▶ _Exercise description_: Repeat each entry below exactly as it stands.

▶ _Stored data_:
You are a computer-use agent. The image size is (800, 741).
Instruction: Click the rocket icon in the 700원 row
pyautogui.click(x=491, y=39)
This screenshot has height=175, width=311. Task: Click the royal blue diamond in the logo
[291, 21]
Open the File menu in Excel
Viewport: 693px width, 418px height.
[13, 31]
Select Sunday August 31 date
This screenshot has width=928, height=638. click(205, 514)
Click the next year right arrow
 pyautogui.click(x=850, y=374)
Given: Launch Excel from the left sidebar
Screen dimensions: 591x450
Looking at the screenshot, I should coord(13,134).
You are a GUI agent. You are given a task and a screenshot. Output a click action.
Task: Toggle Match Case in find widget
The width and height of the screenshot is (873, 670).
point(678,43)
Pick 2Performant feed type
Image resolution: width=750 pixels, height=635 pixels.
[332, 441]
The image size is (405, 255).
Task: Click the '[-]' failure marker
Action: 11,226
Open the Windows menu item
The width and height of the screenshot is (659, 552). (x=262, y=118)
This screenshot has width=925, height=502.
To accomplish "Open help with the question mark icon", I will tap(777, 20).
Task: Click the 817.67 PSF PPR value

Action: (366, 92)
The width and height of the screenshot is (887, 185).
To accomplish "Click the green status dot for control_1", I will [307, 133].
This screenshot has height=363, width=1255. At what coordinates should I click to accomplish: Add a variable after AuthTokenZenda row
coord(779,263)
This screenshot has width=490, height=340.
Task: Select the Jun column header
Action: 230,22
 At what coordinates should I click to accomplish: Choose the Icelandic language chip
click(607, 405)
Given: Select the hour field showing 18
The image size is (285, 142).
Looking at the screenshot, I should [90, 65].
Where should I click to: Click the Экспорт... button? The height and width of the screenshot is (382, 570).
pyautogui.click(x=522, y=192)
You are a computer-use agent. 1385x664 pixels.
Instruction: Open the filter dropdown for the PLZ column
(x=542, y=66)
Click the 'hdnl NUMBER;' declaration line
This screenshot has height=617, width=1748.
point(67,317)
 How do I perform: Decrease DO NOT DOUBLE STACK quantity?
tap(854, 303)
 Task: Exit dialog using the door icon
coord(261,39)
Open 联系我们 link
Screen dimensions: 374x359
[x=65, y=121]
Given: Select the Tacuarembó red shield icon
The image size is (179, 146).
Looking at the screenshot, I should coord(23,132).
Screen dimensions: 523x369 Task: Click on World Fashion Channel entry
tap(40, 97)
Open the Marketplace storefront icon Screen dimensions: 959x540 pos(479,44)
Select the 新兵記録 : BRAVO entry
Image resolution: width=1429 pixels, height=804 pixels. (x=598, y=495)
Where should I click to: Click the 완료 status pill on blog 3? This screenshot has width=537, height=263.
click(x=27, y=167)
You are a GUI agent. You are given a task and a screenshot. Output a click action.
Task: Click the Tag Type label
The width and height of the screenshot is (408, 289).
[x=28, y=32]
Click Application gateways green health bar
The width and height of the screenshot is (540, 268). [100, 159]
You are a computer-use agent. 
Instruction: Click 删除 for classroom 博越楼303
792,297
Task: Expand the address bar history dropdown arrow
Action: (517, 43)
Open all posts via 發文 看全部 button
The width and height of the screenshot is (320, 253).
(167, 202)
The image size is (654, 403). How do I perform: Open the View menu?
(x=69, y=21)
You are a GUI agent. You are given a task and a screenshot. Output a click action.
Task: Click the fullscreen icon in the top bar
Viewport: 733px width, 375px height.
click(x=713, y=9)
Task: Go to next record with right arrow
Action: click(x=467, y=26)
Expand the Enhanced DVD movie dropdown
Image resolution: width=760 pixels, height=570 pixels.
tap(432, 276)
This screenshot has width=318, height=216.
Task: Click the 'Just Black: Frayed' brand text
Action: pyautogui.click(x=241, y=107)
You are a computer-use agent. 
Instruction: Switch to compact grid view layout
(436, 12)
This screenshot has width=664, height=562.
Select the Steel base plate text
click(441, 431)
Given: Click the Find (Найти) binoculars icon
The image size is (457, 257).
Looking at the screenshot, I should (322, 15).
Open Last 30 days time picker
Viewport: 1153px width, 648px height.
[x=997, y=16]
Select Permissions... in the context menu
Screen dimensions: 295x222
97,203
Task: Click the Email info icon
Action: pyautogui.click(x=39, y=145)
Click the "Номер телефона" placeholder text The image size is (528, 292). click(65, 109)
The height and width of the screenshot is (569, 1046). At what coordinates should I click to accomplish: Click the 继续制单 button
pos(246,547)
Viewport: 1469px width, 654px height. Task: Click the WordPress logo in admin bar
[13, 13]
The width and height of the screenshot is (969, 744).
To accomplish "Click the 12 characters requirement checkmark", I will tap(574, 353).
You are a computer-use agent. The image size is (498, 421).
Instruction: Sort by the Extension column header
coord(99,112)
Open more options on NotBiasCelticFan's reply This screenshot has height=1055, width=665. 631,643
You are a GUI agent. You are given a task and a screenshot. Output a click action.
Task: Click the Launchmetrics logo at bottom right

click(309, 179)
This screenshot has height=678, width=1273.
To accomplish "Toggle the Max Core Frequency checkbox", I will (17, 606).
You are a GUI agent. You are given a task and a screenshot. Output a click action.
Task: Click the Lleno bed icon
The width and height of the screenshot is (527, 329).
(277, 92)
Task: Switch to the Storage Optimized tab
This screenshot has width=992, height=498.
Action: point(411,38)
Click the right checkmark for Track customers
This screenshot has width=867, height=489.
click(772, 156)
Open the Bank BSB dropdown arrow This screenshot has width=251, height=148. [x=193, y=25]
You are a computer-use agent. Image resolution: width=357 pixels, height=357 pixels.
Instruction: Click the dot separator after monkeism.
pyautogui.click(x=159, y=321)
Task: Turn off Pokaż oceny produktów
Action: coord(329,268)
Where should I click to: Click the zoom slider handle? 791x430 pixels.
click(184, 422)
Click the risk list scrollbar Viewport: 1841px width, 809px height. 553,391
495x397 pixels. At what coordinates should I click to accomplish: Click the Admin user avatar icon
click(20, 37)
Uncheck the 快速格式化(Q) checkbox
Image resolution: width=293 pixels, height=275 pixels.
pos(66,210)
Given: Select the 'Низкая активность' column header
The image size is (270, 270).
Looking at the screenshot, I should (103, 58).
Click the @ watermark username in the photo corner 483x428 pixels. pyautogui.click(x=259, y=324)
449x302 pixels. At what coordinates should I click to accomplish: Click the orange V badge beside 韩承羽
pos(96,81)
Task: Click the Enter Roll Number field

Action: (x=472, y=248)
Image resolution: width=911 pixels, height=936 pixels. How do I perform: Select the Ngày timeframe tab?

▶ _Problem solution_:
You are a computer-use agent. The image size is (800, 741).
Instruction: Click the rocket icon in the 700원 row
pyautogui.click(x=491, y=39)
This screenshot has height=175, width=311. Task: Click the royal blue diamond in the logo
[291, 21]
Open the File menu in Excel
Viewport: 693px width, 418px height.
[13, 31]
Select Sunday August 31 date
This screenshot has width=928, height=638. click(205, 514)
Click the next year right arrow
 pyautogui.click(x=850, y=374)
Given: Launch Excel from the left sidebar
Screen dimensions: 591x450
Looking at the screenshot, I should coord(13,134).
You are a GUI agent. You are given a task and a screenshot. Output a click action.
Task: Toggle Match Case in find widget
The width and height of the screenshot is (873, 670).
point(678,43)
Pick 2Performant feed type
Image resolution: width=750 pixels, height=635 pixels.
[332, 441]
The image size is (405, 255).
Task: Click the '[-]' failure marker
Action: 11,226
Open the Windows menu item
The width and height of the screenshot is (659, 552). (x=262, y=118)
This screenshot has width=925, height=502.
To accomplish "Open help with the question mark icon", I will tap(777, 20).
Task: Click the 817.67 PSF PPR value

Action: (366, 92)
The width and height of the screenshot is (887, 185).
To accomplish "Click the green status dot for control_1", I will [307, 133].
This screenshot has height=363, width=1255. At what coordinates should I click to accomplish: Add a variable after AuthTokenZenda row
coord(779,263)
This screenshot has width=490, height=340.
Task: Select the Jun column header
Action: 230,22
 At what coordinates should I click to accomplish: Choose the Icelandic language chip
click(607, 405)
Given: Select the hour field showing 18
The image size is (285, 142).
Looking at the screenshot, I should [90, 65].
Where should I click to: Click the Экспорт... button? The height and width of the screenshot is (382, 570).
pyautogui.click(x=522, y=192)
You are a computer-use agent. 1385x664 pixels.
Instruction: Open the filter dropdown for the PLZ column
(x=542, y=66)
Click the 'hdnl NUMBER;' declaration line
This screenshot has height=617, width=1748.
point(67,317)
 How do I perform: Decrease DO NOT DOUBLE STACK quantity?
tap(854, 303)
 Task: Exit dialog using the door icon
coord(261,39)
Open 联系我们 link
Screen dimensions: 374x359
[x=65, y=121]
Given: Select the Tacuarembó red shield icon
The image size is (179, 146).
Looking at the screenshot, I should coord(23,132).
Screen dimensions: 523x369 Task: Click on World Fashion Channel entry
tap(40, 97)
Open the Marketplace storefront icon Screen dimensions: 959x540 pos(479,44)
Select the 新兵記録 : BRAVO entry
Image resolution: width=1429 pixels, height=804 pixels. (x=598, y=495)
Where should I click to: Click the 완료 status pill on blog 3? This screenshot has width=537, height=263.
click(x=27, y=167)
You are a GUI agent. You are given a task and a screenshot. Output a click action.
Task: Click the Tag Type label
The width and height of the screenshot is (408, 289).
[x=28, y=32]
Click Application gateways green health bar
The width and height of the screenshot is (540, 268). [100, 159]
You are a computer-use agent. 
Instruction: Click 删除 for classroom 博越楼303
792,297
Task: Expand the address bar history dropdown arrow
Action: (517, 43)
Open all posts via 發文 看全部 button
The width and height of the screenshot is (320, 253).
(167, 202)
The image size is (654, 403). How do I perform: Open the View menu?
(x=69, y=21)
You are a GUI agent. You are given a task and a screenshot. Output a click action.
Task: Click the fullscreen icon in the top bar
Viewport: 733px width, 375px height.
click(x=713, y=9)
Task: Go to next record with right arrow
Action: click(x=467, y=26)
Expand the Enhanced DVD movie dropdown
Image resolution: width=760 pixels, height=570 pixels.
tap(432, 276)
This screenshot has width=318, height=216.
Task: Click the 'Just Black: Frayed' brand text
Action: pyautogui.click(x=241, y=107)
You are a computer-use agent. 
Instruction: Switch to compact grid view layout
(436, 12)
This screenshot has width=664, height=562.
Select the Steel base plate text
click(441, 431)
Given: Click the Find (Найти) binoculars icon
The image size is (457, 257).
Looking at the screenshot, I should (322, 15).
Open Last 30 days time picker
Viewport: 1153px width, 648px height.
[x=997, y=16]
Select Permissions... in the context menu
Screen dimensions: 295x222
97,203
Task: Click the Email info icon
Action: pyautogui.click(x=39, y=145)
Click the "Номер телефона" placeholder text The image size is (528, 292). click(65, 109)
The height and width of the screenshot is (569, 1046). At what coordinates should I click to accomplish: Click the 继续制单 button
pos(246,547)
Viewport: 1469px width, 654px height. Task: Click the WordPress logo in admin bar
[13, 13]
The width and height of the screenshot is (969, 744).
To accomplish "Click the 12 characters requirement checkmark", I will tap(574, 353).
You are a computer-use agent. The image size is (498, 421).
Instruction: Sort by the Extension column header
coord(99,112)
Open more options on NotBiasCelticFan's reply This screenshot has height=1055, width=665. 631,643
You are a GUI agent. You are given a task and a screenshot. Output a click action.
Task: Click the Launchmetrics logo at bottom right

click(309, 179)
This screenshot has height=678, width=1273.
To accomplish "Toggle the Max Core Frequency checkbox", I will (17, 606).
You are a GUI agent. You are given a task and a screenshot. Output a click action.
Task: Click the Lleno bed icon
The width and height of the screenshot is (527, 329).
(277, 92)
Task: Switch to the Storage Optimized tab
This screenshot has width=992, height=498.
Action: point(411,38)
Click the right checkmark for Track customers
This screenshot has width=867, height=489.
click(772, 156)
Open the Bank BSB dropdown arrow This screenshot has width=251, height=148. [x=193, y=25]
You are a computer-use agent. Image resolution: width=357 pixels, height=357 pixels.
Instruction: Click the dot separator after monkeism.
pyautogui.click(x=159, y=321)
Task: Turn off Pokaż oceny produktów
Action: coord(329,268)
Where should I click to: Click the zoom slider handle? 791x430 pixels.
click(184, 422)
Click the risk list scrollbar Viewport: 1841px width, 809px height. 553,391
495x397 pixels. At what coordinates should I click to accomplish: Click the Admin user avatar icon
click(20, 37)
Uncheck the 快速格式化(Q) checkbox
Image resolution: width=293 pixels, height=275 pixels.
pos(66,210)
Given: Select the 'Низкая активность' column header
The image size is (270, 270).
Looking at the screenshot, I should (103, 58).
Click the @ watermark username in the photo corner 483x428 pixels. pyautogui.click(x=259, y=324)
449x302 pixels. At what coordinates should I click to accomplish: Click the orange V badge beside 韩承羽
pos(96,81)
Task: Click the Enter Roll Number field

Action: (x=472, y=248)
Image resolution: width=911 pixels, height=936 pixels. How do I perform: Select the Ngày timeframe tab?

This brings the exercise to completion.